Another official accompanying Pompeo, David Stilwell, again stressed the need for “reciprocity” and concrete actions by China in subsequent remarks to the press in Washington.

From the above fragments it is tempting to guess

  1. That China asked for the meeting to try to call a halt to the steady deterioration in its relations with the US, and put them onto a more sustainable footing; and
  2. That the US side responded by maintaining its positions and perhaps demands in various areas.

However the Chinese side regarded the proceedings in Hawaii they would not have been encouraged by two developments that occurred shortly afterwards. Just two days later, in a video recorded for a conference in Denmark, Pompeo denounced China as a “rogue actor” bent on global domination, warning that if European countries came to depend on China in any field it would mean “abandoning their values”. And in Washington on 18 June President Trump said the US “certainly does maintain a policy option, under various conditions, of a complete decoupling from China”. (In saying this he contradicted US Trade Representative LIghthizer, who had told a Congressional committee the day before that decoupling had been “a policy option years ago but not a policy or reasonable policy option at this point”.)
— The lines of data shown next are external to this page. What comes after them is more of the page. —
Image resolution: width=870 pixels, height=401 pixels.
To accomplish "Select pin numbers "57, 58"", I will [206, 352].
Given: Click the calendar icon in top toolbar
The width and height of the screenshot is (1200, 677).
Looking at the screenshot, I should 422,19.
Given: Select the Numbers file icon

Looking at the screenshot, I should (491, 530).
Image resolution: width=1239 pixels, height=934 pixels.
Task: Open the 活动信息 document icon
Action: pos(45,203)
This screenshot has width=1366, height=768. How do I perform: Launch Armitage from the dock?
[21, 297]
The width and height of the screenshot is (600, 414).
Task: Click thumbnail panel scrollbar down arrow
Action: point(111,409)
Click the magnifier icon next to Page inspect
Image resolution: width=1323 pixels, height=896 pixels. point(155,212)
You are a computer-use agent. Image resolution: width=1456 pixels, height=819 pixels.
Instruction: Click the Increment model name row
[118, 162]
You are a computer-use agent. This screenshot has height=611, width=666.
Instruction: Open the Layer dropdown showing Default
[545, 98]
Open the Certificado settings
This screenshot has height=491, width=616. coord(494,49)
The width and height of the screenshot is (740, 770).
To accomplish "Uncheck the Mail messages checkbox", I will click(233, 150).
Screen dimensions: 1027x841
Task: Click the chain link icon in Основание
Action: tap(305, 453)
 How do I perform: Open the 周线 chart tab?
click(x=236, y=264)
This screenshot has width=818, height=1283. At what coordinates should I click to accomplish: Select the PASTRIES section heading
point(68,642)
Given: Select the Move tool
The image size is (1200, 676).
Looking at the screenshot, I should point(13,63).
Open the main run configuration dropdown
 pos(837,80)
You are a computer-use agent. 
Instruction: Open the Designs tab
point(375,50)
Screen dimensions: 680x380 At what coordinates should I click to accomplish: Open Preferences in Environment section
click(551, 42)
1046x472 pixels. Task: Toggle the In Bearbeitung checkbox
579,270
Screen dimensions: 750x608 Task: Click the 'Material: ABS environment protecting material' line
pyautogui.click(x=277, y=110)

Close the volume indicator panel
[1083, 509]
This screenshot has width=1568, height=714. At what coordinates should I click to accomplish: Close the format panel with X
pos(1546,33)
There are of course radically differing views about US-China relations. For example the distinguished Singaporean academic and diplomat Kishore Mahbubani said recently that he hopes for “a now unthinkable option: a strong Chinese civilisation and a strong America (that) can live together in peace in the twenty-first century”. In contrast John Mearsheimer, the “realist” academic from Chicago, said in Australia last year that “the US cannot tolerate a peer competitor”—which China clearly sees itself as and seeks to be.

It remains to be seen what contribution the Hawaii meeting has made to this unfolding drama—which needless to say is of the utmost importance to Australia.